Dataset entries

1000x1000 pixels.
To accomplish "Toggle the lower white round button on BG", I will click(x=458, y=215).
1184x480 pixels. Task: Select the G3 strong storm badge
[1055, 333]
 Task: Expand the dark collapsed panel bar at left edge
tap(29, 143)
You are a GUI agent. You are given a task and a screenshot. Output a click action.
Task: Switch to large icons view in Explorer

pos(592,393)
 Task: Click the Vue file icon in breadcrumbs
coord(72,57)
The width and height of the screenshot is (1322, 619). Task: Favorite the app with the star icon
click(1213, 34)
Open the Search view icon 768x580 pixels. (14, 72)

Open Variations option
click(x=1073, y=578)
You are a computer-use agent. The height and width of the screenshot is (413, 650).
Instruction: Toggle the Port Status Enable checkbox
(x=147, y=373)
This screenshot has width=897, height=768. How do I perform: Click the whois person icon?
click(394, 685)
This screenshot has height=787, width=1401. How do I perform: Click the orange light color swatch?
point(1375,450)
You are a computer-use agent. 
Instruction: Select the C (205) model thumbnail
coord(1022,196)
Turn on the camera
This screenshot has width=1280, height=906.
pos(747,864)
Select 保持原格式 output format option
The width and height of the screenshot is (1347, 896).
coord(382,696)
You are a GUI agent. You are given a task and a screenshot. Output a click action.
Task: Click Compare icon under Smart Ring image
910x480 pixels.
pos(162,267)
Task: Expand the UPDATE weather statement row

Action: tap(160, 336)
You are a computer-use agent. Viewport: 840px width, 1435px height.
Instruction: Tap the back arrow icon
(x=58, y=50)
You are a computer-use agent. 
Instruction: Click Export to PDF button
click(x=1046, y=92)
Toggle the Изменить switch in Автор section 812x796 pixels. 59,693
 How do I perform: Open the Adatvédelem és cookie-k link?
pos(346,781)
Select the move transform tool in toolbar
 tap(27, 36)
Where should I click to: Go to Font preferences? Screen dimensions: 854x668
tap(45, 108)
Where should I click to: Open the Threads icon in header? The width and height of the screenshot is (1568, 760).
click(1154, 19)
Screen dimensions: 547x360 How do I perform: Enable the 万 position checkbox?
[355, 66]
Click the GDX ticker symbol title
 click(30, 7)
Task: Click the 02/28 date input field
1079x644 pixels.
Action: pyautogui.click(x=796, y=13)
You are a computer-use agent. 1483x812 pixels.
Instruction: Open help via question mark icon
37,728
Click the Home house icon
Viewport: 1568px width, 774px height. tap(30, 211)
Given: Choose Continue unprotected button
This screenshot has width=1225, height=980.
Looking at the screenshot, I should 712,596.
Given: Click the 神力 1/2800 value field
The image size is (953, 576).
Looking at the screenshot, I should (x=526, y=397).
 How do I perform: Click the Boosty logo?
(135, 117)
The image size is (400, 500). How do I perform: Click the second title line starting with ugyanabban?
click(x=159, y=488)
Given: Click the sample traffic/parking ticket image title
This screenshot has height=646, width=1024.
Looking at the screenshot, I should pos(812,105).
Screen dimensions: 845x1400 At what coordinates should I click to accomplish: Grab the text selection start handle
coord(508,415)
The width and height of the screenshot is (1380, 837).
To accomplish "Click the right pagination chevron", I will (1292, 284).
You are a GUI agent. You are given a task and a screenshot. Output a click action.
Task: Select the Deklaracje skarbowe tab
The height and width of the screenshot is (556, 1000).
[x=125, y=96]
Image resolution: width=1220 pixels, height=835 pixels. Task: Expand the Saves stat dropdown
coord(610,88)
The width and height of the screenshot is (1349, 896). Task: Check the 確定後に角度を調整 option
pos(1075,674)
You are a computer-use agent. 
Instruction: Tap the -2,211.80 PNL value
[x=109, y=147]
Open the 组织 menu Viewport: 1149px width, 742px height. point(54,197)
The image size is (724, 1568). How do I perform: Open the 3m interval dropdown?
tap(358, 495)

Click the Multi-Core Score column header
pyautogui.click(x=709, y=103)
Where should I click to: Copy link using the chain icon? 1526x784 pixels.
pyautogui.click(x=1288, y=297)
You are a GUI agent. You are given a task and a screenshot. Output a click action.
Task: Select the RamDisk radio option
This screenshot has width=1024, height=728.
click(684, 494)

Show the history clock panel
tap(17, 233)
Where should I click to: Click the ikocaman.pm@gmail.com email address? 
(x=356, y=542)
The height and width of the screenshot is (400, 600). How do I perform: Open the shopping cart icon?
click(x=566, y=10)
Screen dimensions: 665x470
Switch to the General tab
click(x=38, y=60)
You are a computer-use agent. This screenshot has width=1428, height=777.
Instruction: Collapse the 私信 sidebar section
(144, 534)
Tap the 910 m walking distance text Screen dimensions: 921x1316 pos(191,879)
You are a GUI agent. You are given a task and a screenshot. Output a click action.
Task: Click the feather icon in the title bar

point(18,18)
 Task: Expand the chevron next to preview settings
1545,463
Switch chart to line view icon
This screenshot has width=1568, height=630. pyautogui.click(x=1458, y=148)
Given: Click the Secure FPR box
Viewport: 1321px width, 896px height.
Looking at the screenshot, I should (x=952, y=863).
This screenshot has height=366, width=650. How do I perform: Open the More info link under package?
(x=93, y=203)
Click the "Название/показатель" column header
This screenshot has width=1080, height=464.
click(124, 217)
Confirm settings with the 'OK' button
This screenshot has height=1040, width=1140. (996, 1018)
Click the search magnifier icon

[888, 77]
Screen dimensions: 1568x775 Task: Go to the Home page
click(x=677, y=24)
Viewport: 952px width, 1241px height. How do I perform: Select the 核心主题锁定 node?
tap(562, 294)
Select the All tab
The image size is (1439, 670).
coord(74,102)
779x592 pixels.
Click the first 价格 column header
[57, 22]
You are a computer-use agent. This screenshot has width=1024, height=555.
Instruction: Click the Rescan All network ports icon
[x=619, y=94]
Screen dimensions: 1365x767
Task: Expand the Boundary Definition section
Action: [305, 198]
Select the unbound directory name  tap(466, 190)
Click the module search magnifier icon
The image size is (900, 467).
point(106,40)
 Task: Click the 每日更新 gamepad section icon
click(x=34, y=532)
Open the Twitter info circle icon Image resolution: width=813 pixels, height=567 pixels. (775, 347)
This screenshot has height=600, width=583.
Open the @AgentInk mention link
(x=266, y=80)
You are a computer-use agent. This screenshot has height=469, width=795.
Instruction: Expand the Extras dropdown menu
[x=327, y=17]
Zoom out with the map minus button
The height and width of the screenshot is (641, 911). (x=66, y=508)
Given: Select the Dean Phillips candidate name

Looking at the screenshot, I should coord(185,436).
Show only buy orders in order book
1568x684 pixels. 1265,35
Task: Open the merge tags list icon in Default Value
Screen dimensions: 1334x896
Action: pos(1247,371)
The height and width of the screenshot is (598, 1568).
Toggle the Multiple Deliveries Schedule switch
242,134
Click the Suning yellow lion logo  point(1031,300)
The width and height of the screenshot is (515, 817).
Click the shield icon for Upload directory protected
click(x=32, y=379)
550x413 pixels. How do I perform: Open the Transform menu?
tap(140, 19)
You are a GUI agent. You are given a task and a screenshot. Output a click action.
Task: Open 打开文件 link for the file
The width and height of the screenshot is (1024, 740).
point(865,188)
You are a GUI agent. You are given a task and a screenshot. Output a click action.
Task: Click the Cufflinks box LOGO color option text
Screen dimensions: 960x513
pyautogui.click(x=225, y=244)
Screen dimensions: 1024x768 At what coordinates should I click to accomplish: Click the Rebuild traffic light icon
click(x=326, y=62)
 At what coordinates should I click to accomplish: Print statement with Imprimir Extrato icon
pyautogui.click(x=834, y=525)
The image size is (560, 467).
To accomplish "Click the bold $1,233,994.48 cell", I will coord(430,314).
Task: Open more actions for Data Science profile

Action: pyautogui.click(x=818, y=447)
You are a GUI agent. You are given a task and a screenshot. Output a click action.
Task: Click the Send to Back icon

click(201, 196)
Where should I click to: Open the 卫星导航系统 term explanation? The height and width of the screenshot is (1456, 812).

# Aim of the task
Please say only the number of lines in the data that hold "field".

# Exercise output
2